- Task to carry out
Reproduce the following records verbatim, starting at the line containing "Given: Click the redo arrow icon" and ending at the line containing "Click the Label", both included.

■ ■ ■ ■ ■

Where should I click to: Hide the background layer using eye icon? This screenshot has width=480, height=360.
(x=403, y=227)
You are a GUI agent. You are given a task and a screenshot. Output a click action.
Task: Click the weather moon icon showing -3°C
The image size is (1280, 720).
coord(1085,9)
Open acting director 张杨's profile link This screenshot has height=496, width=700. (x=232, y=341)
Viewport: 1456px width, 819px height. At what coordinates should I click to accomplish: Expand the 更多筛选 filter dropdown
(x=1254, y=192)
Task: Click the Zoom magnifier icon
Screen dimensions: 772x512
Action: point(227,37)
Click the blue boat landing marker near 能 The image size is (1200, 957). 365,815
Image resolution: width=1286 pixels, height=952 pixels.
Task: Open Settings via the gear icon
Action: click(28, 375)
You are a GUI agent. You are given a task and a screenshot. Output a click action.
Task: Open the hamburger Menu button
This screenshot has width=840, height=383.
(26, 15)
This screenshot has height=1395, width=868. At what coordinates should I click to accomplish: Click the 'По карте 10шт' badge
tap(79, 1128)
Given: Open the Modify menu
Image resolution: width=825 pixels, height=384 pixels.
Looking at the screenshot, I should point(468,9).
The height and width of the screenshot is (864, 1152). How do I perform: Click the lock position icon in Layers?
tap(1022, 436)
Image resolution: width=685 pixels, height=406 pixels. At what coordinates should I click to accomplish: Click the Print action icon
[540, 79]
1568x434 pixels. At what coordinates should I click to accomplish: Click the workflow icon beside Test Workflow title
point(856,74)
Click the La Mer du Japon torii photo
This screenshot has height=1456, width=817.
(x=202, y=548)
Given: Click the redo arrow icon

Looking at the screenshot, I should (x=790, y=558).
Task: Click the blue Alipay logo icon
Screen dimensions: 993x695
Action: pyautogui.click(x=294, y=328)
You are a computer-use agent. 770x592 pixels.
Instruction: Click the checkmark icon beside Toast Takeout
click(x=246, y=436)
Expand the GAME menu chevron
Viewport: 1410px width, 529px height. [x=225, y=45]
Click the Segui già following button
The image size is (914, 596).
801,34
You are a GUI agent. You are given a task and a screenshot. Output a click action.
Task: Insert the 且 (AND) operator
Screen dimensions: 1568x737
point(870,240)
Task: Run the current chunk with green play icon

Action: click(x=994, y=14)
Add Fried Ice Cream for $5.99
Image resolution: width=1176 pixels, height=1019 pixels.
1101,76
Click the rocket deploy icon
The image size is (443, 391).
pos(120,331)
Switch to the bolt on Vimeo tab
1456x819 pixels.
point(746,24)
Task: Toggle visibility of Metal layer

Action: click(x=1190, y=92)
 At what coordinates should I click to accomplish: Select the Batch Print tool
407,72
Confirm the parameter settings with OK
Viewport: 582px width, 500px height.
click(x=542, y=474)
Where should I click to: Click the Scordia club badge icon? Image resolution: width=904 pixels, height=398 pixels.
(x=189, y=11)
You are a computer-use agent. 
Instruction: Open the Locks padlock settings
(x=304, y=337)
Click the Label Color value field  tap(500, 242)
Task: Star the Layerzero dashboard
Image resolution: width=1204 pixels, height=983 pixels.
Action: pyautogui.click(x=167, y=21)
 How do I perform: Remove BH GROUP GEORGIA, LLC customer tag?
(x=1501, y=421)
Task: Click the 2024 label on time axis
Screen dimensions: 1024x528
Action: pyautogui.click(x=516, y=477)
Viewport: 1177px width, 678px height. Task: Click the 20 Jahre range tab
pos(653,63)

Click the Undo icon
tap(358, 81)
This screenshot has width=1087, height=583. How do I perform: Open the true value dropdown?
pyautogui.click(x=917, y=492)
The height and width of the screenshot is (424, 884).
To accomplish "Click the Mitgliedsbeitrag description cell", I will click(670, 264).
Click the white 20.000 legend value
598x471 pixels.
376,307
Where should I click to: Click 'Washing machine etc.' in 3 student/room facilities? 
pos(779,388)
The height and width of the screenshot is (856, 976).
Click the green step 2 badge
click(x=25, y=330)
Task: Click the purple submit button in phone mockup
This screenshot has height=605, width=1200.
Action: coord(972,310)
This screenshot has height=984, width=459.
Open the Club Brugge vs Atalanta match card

■ ■ ■ ■ ■

- Output for this task
Given: Click the redo arrow icon

Looking at the screenshot, I should (x=790, y=558).
Task: Click the blue Alipay logo icon
Screen dimensions: 993x695
Action: pyautogui.click(x=294, y=328)
You are a computer-use agent. 770x592 pixels.
Instruction: Click the checkmark icon beside Toast Takeout
click(x=246, y=436)
Expand the GAME menu chevron
Viewport: 1410px width, 529px height. [x=225, y=45]
Click the Segui già following button
The image size is (914, 596).
801,34
You are a GUI agent. You are given a task and a screenshot. Output a click action.
Task: Insert the 且 (AND) operator
Screen dimensions: 1568x737
point(870,240)
Task: Run the current chunk with green play icon

Action: click(x=994, y=14)
Add Fried Ice Cream for $5.99
Image resolution: width=1176 pixels, height=1019 pixels.
1101,76
Click the rocket deploy icon
The image size is (443, 391).
pos(120,331)
Switch to the bolt on Vimeo tab
1456x819 pixels.
point(746,24)
Task: Toggle visibility of Metal layer

Action: click(x=1190, y=92)
 At what coordinates should I click to accomplish: Select the Batch Print tool
407,72
Confirm the parameter settings with OK
Viewport: 582px width, 500px height.
click(x=542, y=474)
Where should I click to: Click the Scordia club badge icon? Image resolution: width=904 pixels, height=398 pixels.
(x=189, y=11)
You are a computer-use agent. 
Instruction: Open the Locks padlock settings
(x=304, y=337)
Click the Label Color value field  tap(500, 242)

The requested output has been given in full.